Исеев грозил перспективой вызова Репина из-за границы, хотя под конец вспомнил, что это к Репину не относится, так как ему еще не была послана новая инструкция.
Репин на все это не реагировал никак, однако, когда уже близился срок возвращения в Петербург, он решается написать Исееву, с целью позондировать почву, нащупать настроение и уж заодно исхлопотать разрешение вернуться раньше срока в Россию. Исеев ответил, как будто ничего и не произошло: возвращение санкционировано. Репин с радостью хватается за эту весть, тем более, что она сопровождалась еще перспективой нового большого заказа — серии росписей для Храма спасителя в Москве. Он спешит ответить Исееву 10 ноября:
«Ваше любезное письмо очень обрадовало меня во многих отношениях; возможность скоро вернуться в Россию, интересный во всех отношениях заказ, и Вы на меня не только не сéрдитесь, но протежируете по-прежнему. Очень и очень Вам благодарен. Вам известно, конечно, что я занят теперь другой работой и только по окончании ее могу приступить к другой (я надеюсь кончить „Садко“ к маю и июню 1876 г.). В настоящее время можно было бы сочинять эскизы»[297]
.А в феврале 1876 г. Репин, намереваясь вновь поставить кое-что на выставку в Салон, на этот раз уже предусмотрительно, на всякий случай, испрашивает на это разрешение Исеева: «Осмеливаюсь обратиться к Вам со всепокорнейшей просьбой, позвольте выставить на Парижскую выставку этюд с натуры, простой этюд: для того только, чтобы иметь право дарового входа и хоть искоса взглянуть на свои успехи в последнее время (если они окажутся)».
«Надеюсь, Вы мне разрешите сию скромную просьбу, Академия здесь ничего не теряет, теряю только я, если вещь попадет в рефюзе»[298]
.Видно, до чего Репину не хотелось ссориться с Академией и особенно с ее всесильным конференц-секретарем.
Почва была подготовлена, и Репин мог смело возвращаться в Петербург, не опасаясь враждебной встречи в Академии.

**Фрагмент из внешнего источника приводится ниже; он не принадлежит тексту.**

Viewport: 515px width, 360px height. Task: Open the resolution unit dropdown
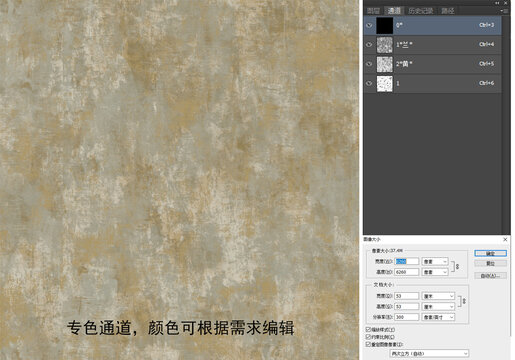(438, 317)

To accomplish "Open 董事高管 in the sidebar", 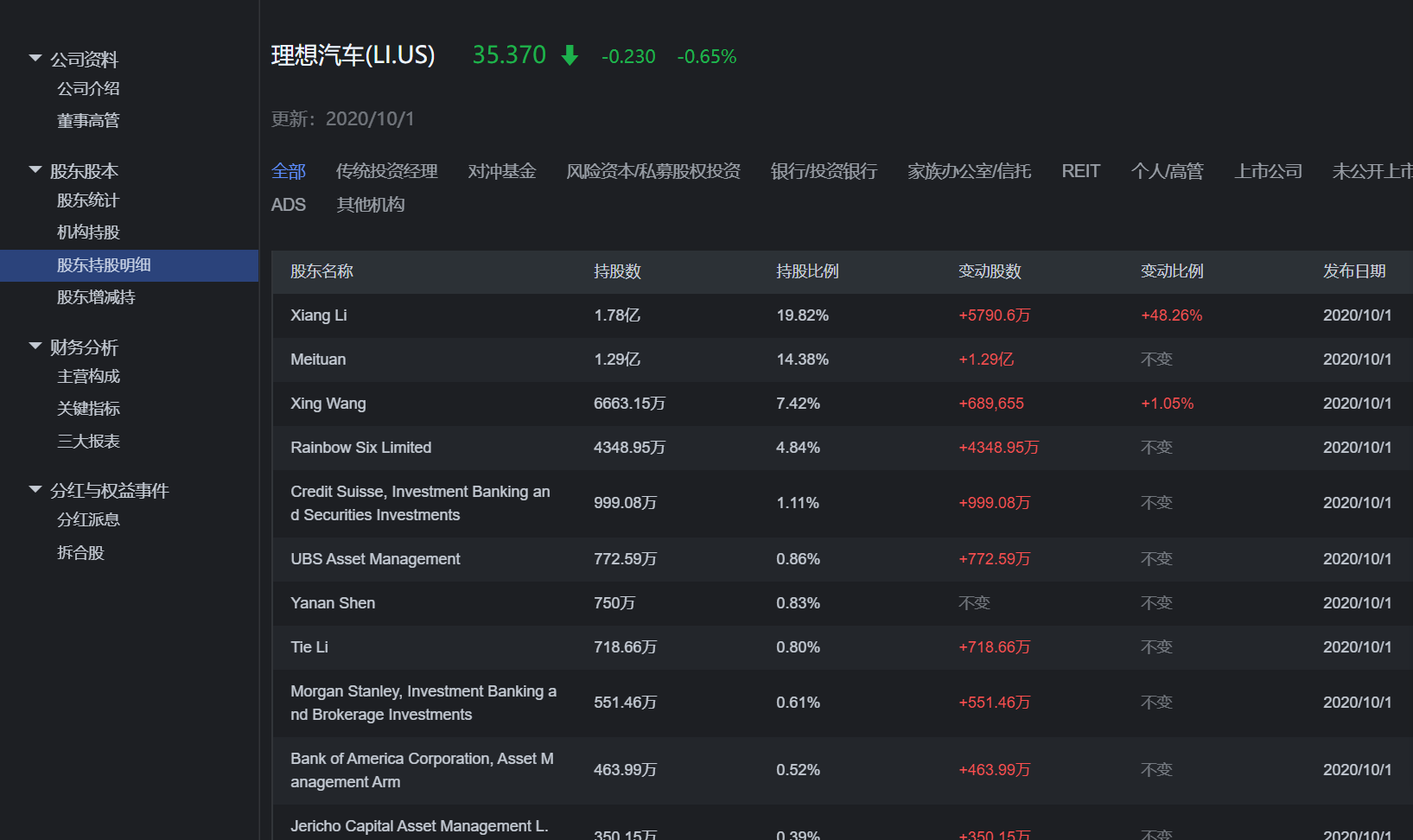I will coord(88,121).
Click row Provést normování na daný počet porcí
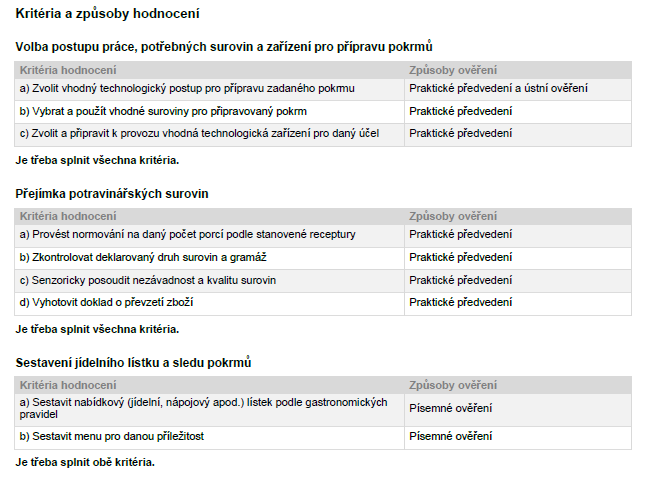Image resolution: width=649 pixels, height=478 pixels. pos(323,235)
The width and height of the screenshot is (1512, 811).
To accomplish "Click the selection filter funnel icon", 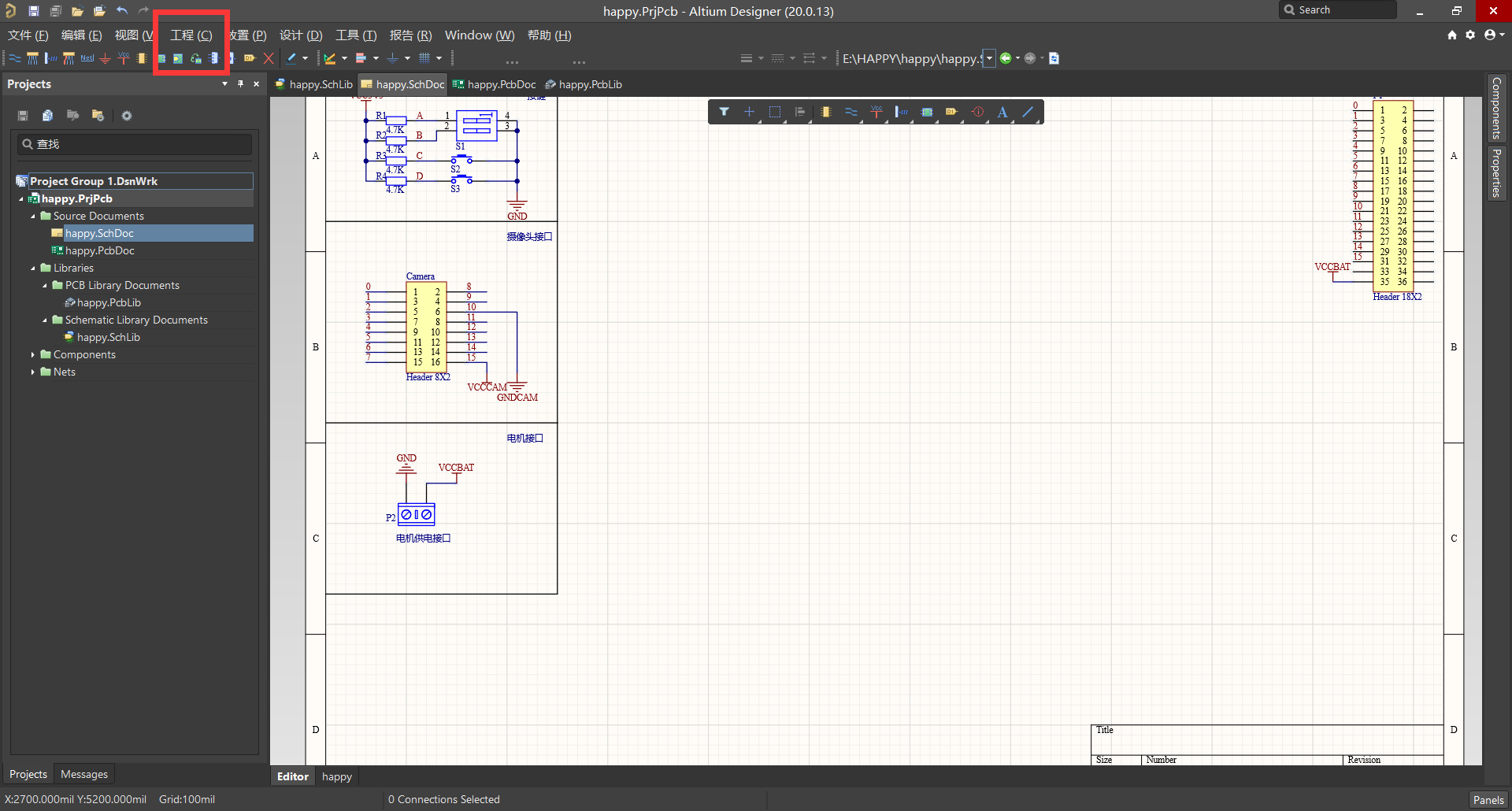I will [x=724, y=112].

В последнее время, благодаря успеху его небольших вещиц и этюдов у Дюбуаля, ему удалось сколотить кое-какие деньжонки для безболезненного переезда на родину: сам Дюма-сын только что купил в магазине Дюбуаля поставленный Репиным там этюд мужской головы. Значительную сумму он получил уже и от наследника за «Садко».
Репин рассчитывал еще на продажу по приезде в Петербург нескольких расписных блюд, сделанных им в конце 1875 и начале 1876 г., в компании с Поленовым, Савицким, Дмитриевым-Оренбургским и Боголюбовым. Сначала приятели собирались друг у друга для росписи блюд — занятие, которое они именовали «керамикой». «А мы… все керамикой занимаемся: пишем [на] лаве и на блюдах», — сообщает он Стасову в феврале 1876 г.[299]